# Fit LLC vs Loss, power law vs exponential

* Use our "preferred model" (which is currently 3 parameter power law).
* row = model
* columns linear, log, r by l* (parameter introspection) with text labels (why not)


In [None]:
%load_ext autoreload
%autoreload 2
import numpy as np
import fitting as fit
import data_utils as dat
import pandas as pd
import vis
import plotly.graph_objects as go
from plotly.subplots import make_subplots

In [None]:
# be conservative initially
m_codes = [
    ('14m', 1000, 20000),  # inclusive
    ('31m',1000, 20000),
    ('70m', 1000, 20000),
    ('160m', 1000, 30000),
    ('410m-dense', 2000, 100000),
    ('1b', 1000, 30000),
]


function = fit.OffsetPowerLaw
colors = None


for m_code, start_step, end_step in m_codes:
    msize = m_code.split("-")[0]
    df_llc, df_loss = dat.load_dfs(m_code, data_path="data")
    tasks = df_llc.columns
    if colors is None:
        # Assume the first model has all tasks
        colors = vis.assign_cols(df_llc.columns)

    fig = go.Figure()
    
    for task in tasks:
        color = colors[task]
        full = dat.trim_trace(df_llc, df_loss, task, start_step // 5, end_step * 5)
        trace = dat.trim_trace(df_llc, df_loss, task, start_step, end_step)
        
        #color2 = vis.add_color(color, 0.5, 128)  # pull towards gray
        
        # Fit the task
        result = fit.min_fit(trace.x, trace.y, function)
        shift = result.params_dict
        vis.plot_data(fig, *full, color='lightgray', shift=shift, mode='lines+markers')
        vis.plot_data(fig, *trace, color=color, showlegend=True, name=task, shift=shift)
        vis.plot_result(fig, trace.x, result, shift=shift, color=color)
    
    fig.update_layout(title=msize, width=800, height=600)
    fig.show()
# fig.update_layout(
#     title="",
#     width=1200,
#     height=410* len(functions),
#     showlegend=True,
#     legend_tracegroupgap=180,  # annoying - have to eyeball this
# )
# fname = f"plots/fitting_{msize}.pdf"
# fig.write_image(fname)
# #fig.show()
# print(f"Done. See {fname}")

# Make just an input data plot for pythia 410m


In [None]:
m_code, start_step, end_step = m_codes[4]  # 4 should be 410-dense
msize = m_code.split("-")[0]
df_llc, df_loss = dat.load_dfs(m_code, data_path="data")
tasks = df_llc.columns

fig = go.Figure()


for task in tasks:    
    full = dat.trim_trace(df_llc, df_loss, task, 32, 150000)
    vis.plot_data(fig, *full, color='lightgray', mode='lines+markers')

for task in tasks:
    color = colors[task]
    trace = dat.trim_trace(df_llc, df_loss, task, start_step, end_step)    
    vis.plot_data(fig, *trace, color=color, mode='lines+markers', name=task, showlegend=True)
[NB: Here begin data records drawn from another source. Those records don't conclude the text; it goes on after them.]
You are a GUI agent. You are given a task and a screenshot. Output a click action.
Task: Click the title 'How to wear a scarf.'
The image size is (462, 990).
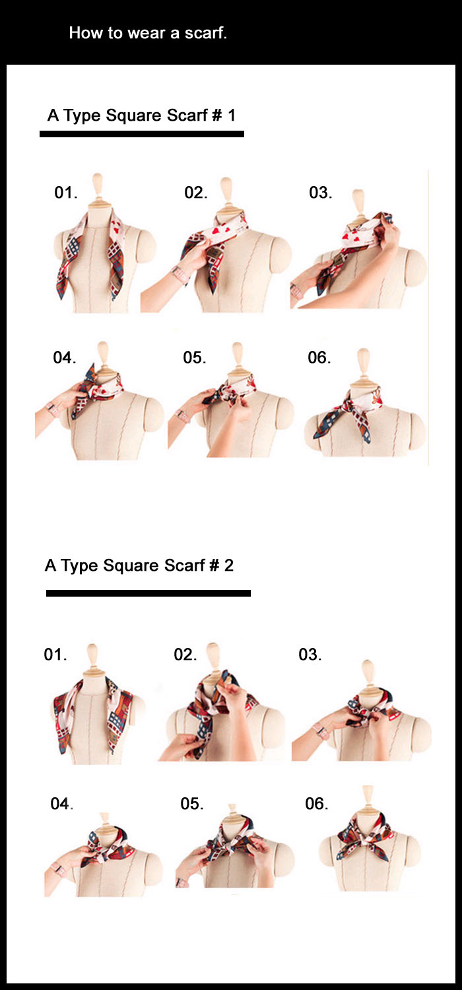coord(148,33)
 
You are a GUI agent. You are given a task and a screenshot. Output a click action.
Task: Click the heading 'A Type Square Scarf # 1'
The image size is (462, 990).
coord(141,116)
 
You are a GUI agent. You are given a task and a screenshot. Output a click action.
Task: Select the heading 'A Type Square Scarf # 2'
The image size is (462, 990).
coord(139,566)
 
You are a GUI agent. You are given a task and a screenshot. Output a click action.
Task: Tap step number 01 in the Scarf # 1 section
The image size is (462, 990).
coord(65,193)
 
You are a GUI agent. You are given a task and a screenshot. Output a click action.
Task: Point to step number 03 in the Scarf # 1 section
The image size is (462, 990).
coord(321,193)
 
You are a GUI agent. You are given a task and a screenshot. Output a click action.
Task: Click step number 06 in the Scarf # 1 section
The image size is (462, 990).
coord(319,358)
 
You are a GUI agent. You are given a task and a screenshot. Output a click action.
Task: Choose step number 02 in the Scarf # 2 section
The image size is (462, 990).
coord(185,655)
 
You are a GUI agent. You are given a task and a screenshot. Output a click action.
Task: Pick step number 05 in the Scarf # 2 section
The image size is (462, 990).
coord(192,803)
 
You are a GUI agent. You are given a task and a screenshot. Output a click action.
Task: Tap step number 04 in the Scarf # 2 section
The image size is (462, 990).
coord(62,803)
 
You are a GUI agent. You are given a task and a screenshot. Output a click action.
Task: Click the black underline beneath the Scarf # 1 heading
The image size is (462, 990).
coord(142,134)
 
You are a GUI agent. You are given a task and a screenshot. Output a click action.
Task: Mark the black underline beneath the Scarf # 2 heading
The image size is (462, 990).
coord(148,593)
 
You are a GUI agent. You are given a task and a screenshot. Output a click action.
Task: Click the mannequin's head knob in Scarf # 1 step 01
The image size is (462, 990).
coord(97,185)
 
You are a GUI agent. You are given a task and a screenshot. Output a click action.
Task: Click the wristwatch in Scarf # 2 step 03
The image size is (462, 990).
coord(321,730)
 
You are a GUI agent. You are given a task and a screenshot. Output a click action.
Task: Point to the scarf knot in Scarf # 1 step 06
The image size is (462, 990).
coord(348,405)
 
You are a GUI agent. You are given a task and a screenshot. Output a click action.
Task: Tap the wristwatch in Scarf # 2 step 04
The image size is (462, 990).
coord(58,869)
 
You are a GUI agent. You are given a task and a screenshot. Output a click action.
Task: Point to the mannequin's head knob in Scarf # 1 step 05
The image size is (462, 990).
coord(238,354)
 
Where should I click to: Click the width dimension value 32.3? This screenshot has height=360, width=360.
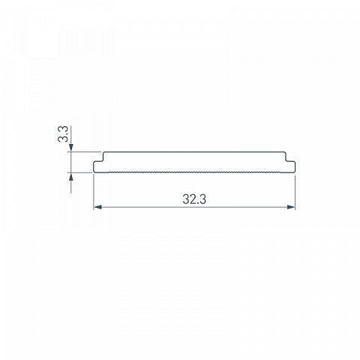click(x=194, y=200)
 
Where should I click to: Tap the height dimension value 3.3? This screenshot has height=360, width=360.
click(x=63, y=134)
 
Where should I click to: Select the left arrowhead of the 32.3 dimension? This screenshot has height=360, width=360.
click(x=98, y=207)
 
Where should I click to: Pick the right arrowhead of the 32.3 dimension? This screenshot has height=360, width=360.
click(x=291, y=207)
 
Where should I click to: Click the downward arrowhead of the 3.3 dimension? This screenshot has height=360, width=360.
click(x=71, y=148)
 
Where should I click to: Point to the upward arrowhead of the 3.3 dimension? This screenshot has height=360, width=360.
click(x=71, y=176)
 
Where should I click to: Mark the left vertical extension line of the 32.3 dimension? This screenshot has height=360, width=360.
click(x=94, y=192)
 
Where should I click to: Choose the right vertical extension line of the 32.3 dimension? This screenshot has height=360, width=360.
click(x=296, y=192)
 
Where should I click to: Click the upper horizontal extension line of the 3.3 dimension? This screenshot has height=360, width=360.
click(x=84, y=152)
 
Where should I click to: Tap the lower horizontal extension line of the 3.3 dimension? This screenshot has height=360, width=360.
click(x=80, y=172)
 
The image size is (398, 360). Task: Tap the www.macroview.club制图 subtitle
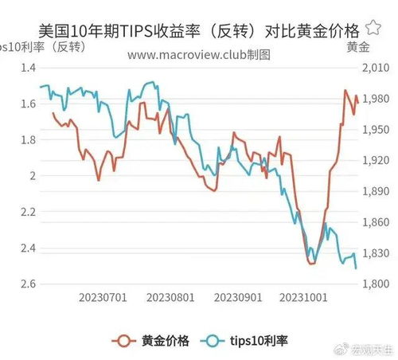click(199, 55)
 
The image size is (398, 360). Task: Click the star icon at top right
click(373, 30)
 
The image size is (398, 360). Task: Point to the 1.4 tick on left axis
click(26, 68)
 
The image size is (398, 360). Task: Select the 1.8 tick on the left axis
click(26, 140)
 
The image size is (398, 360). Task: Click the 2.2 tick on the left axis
click(26, 213)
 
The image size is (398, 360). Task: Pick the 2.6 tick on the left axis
click(26, 284)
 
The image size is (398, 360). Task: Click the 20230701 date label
click(103, 299)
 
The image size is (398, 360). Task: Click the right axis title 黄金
click(358, 47)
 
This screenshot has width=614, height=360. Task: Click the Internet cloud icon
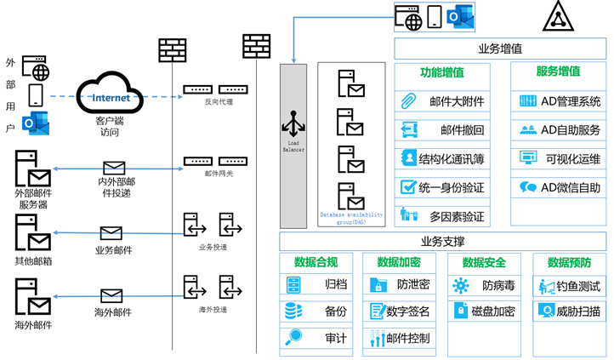tap(111, 96)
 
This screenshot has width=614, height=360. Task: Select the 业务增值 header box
tap(500, 48)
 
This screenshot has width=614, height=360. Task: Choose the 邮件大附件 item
tap(441, 101)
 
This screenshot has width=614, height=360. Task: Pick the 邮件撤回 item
tap(441, 130)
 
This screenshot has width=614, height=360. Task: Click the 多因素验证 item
tap(441, 216)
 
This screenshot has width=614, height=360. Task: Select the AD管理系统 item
tap(558, 101)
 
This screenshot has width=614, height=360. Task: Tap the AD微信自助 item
tap(558, 187)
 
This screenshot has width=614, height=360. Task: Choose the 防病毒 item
tap(484, 284)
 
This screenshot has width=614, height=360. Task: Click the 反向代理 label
tap(219, 101)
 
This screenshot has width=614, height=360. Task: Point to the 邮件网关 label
tap(219, 174)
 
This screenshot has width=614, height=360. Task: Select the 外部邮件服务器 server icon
tap(32, 169)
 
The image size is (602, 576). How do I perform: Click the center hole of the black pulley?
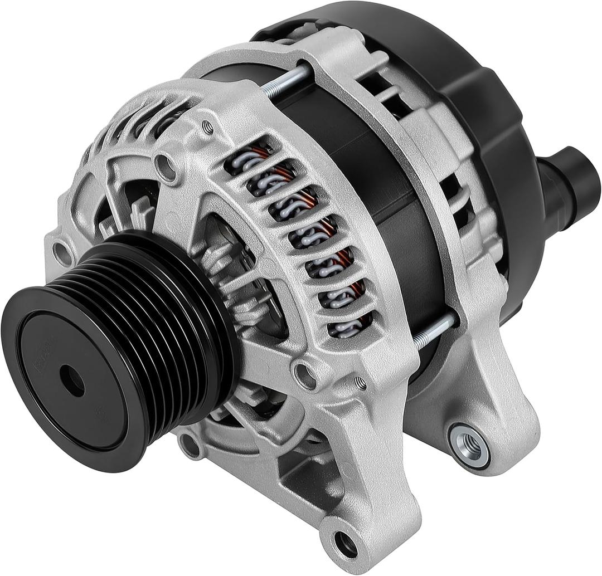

fig.update_layout(title=f"Pythia-{msize} interval of interest", width=800, height=600)
fig.update_xaxes(title_text=r"$\text{Estimated and transformed LLC }\,\frac{1}{100}\hat{\lambda}$")
fig.update_yaxes(title_text=r"$\text{Loss }L$")
fname = f"plots/interval_{msize}.pdf"
fig.write_image(fname)
#fig.show()
print(f"Done. See {fname}")

# What does the parameter distribution look like?

In [None]:

titles = []
for m_code, start_step, end_step in m_codes:
    msize = m_code.split("-")[0]
    titles.append(f"Parameters for Pythia-{msize} on [{start_step}, {end_step}]")
fig = make_subplots(
    rows=3, cols=2,
    subplot_titles=titles,
    horizontal_spacing=0.1,
    vertical_spacing=0.1,
)
fig.update_layout(width=1200, height=410*3)

row = 1
col = 0

for m_code, start_step, end_step in m_codes:
    msize = m_code.split("-")[0]
    df_llc, df_loss = dat.load_dfs(m_code, data_path="data")
    tasks = df_llc.columns

    col += 1
    if col == 3:
        col = 1
        row += 1
    subplot = dict(row=row, col=col)
        
    for task in tasks:
        trace = dat.trim_trace(df_llc, df_loss, task, start_step, end_step)
        result = fit.min_fit(trace.x, trace.y, fit.OffsetPowerLaw)
        pars = result.params_dict
        desc = f"{msize}-{task}"
        fig.add_trace(go.Scatter(
            x=[pars["r"]],
            y=[pars["y*"]],
            name=task,
            marker=dict(
                color=colors[task],
                size=10,
            ),
            showlegend=(row+col==2),
            mode='markers+text',
            text=task,
            textposition='top center',
            textfont=dict(size=5),
        ), **subplot)
    fig.update_xaxes(title_text=r"Exponent r", **subplot)
    fig.update_yaxes(title_text=r"Loss Offset L*", **subplot)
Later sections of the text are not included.